Farrar-Wegener suggests Energy Star appliances, as well as induction cooktops for your stove, which are more efficient than electricity or gas.

"Another thing people might want to consider is having a water filtration system installed at the sink rather than having water delivered," she says. "It's less costly and much friendlier to the planet in the long run."

"I strongly encourage clients to test the new appliance that they are interested in," Chao says. "Almost all 'pro' style appliance dealers will offer free demonstration or classes. The other good source is Consumer Reports. Good, quality appliances will always be on the top of the list and it's a good indication of the longevity of the machine."

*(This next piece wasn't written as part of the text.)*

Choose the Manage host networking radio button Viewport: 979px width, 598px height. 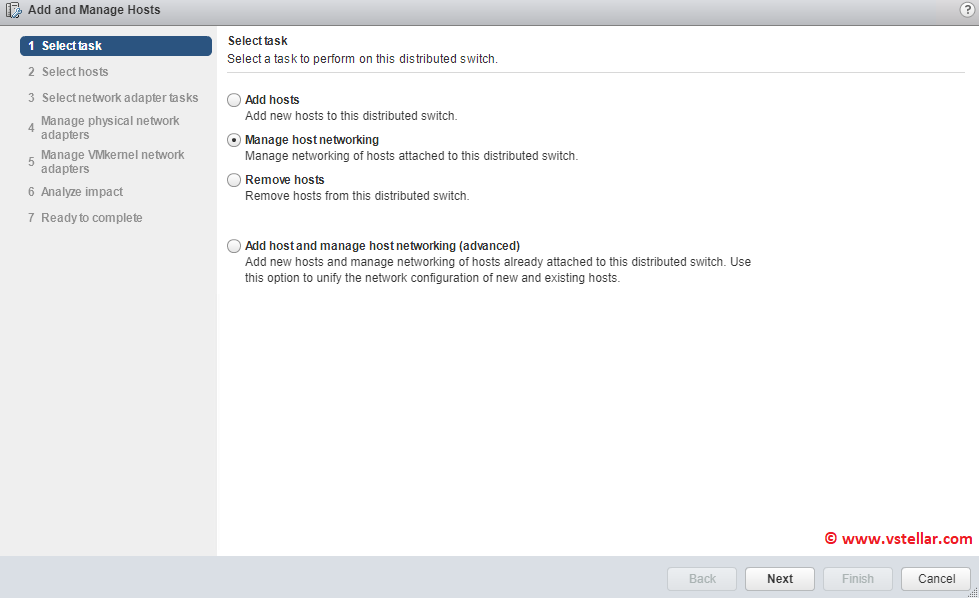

For countertops, Chao suggests the homeowner ask him/herself what is more important: maintenance or look? Granite benefits from the beauty of natural stone, as well as being resistant to scratches, heat and impacts. The drawback is care and maintenance, as all stone products need to be sealed.

Quartz countertops, on the other hand, do not have to be sealed and some combinations, like Silestone and Caesarstone, are just as resilient as granite, but without granite's natural look. Recycled glass countertops are also becoming more popular, Farrar-Wegener says.

Keep in mind, Chao says, that "trends come and go, and it's best not to design the kitchen following a trend if you are planning to sell the house later."

Perhaps the best reason to go ahead with a kitchen remodel, if you have the funds, is that it can be more costly to wait.

"Prices of materials and appliances are going to go up, not down," Farrar-Wegener says. "Suppliers have a lot of inventory they are trying to move, so there's a lot of deals to be had, especially with appliances. The real estate market is going to turn around. It is going to come back. Why not put that money in your home, where you know you are going to get it back? Who knows what the stock market is going to continue to do?"